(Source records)
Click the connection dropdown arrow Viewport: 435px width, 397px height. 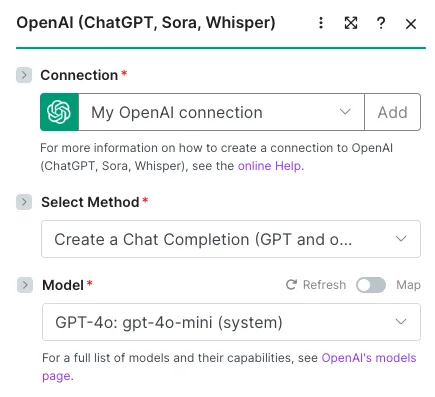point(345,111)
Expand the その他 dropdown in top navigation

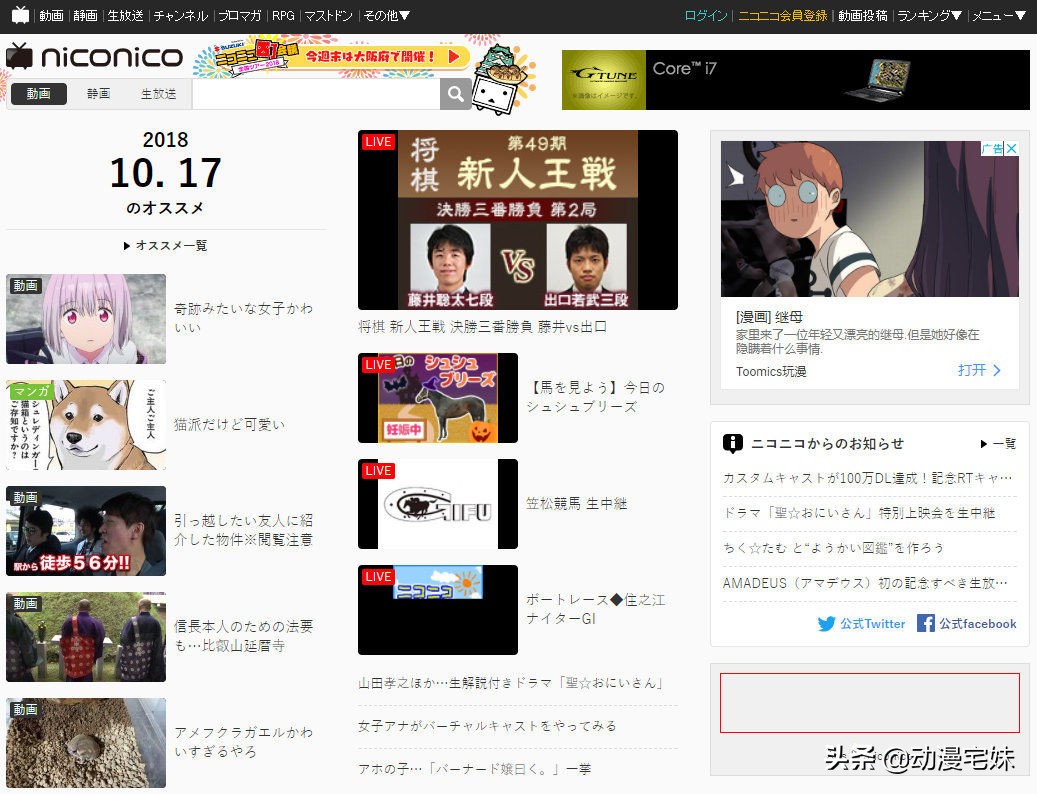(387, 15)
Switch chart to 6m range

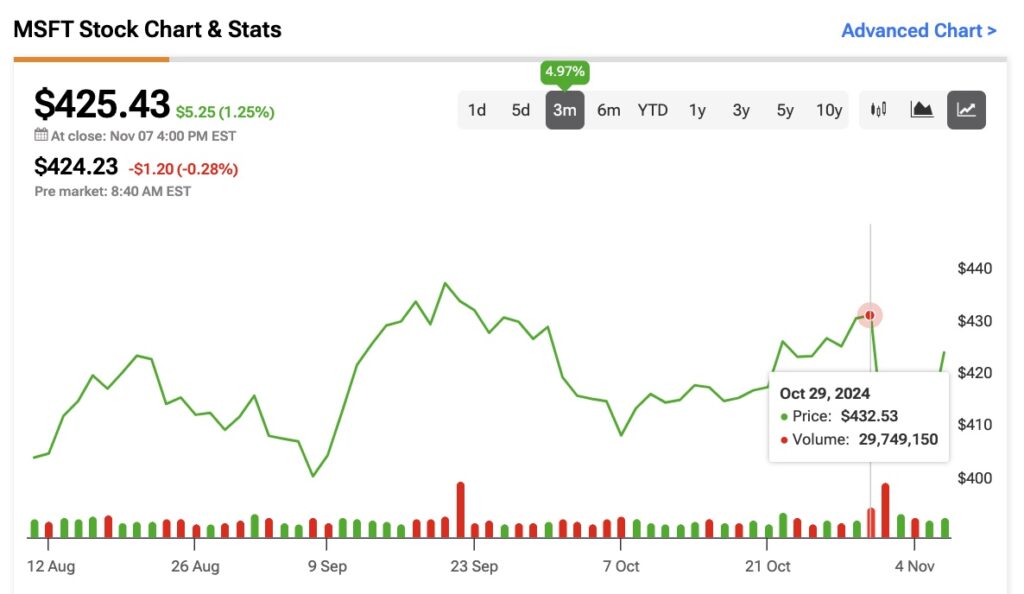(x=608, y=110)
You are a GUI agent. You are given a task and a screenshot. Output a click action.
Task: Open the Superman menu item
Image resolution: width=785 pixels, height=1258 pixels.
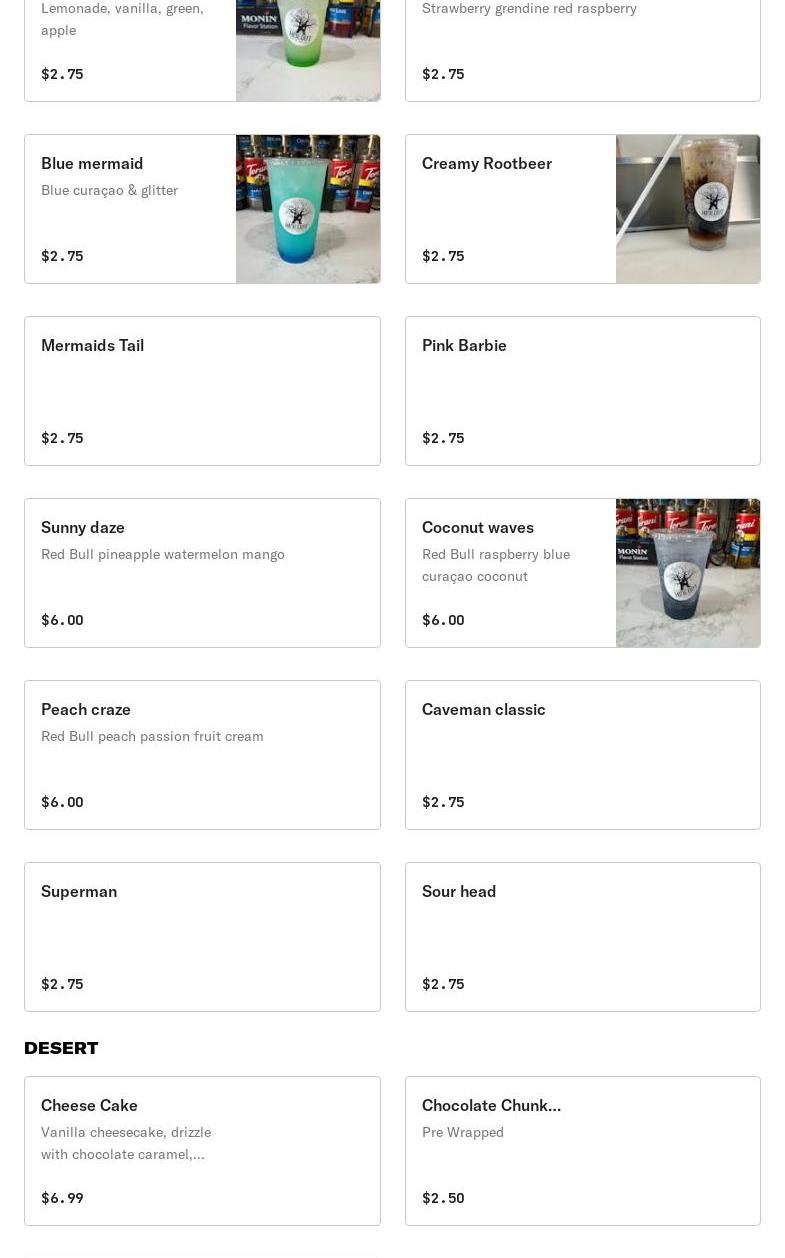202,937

# What to work on
Return exactly the line containing "Expand the その他 dropdown in top navigation" and every line after it, up to and including the final line of the entries above. Pictures stay out.

# Result of this exercise
Expand the その他 dropdown in top navigation

(387, 15)
Switch chart to 6m range

(x=608, y=110)
You are a GUI agent. You are given a task and a screenshot. Output a click action.
Task: Open the Superman menu item
Image resolution: width=785 pixels, height=1258 pixels.
202,937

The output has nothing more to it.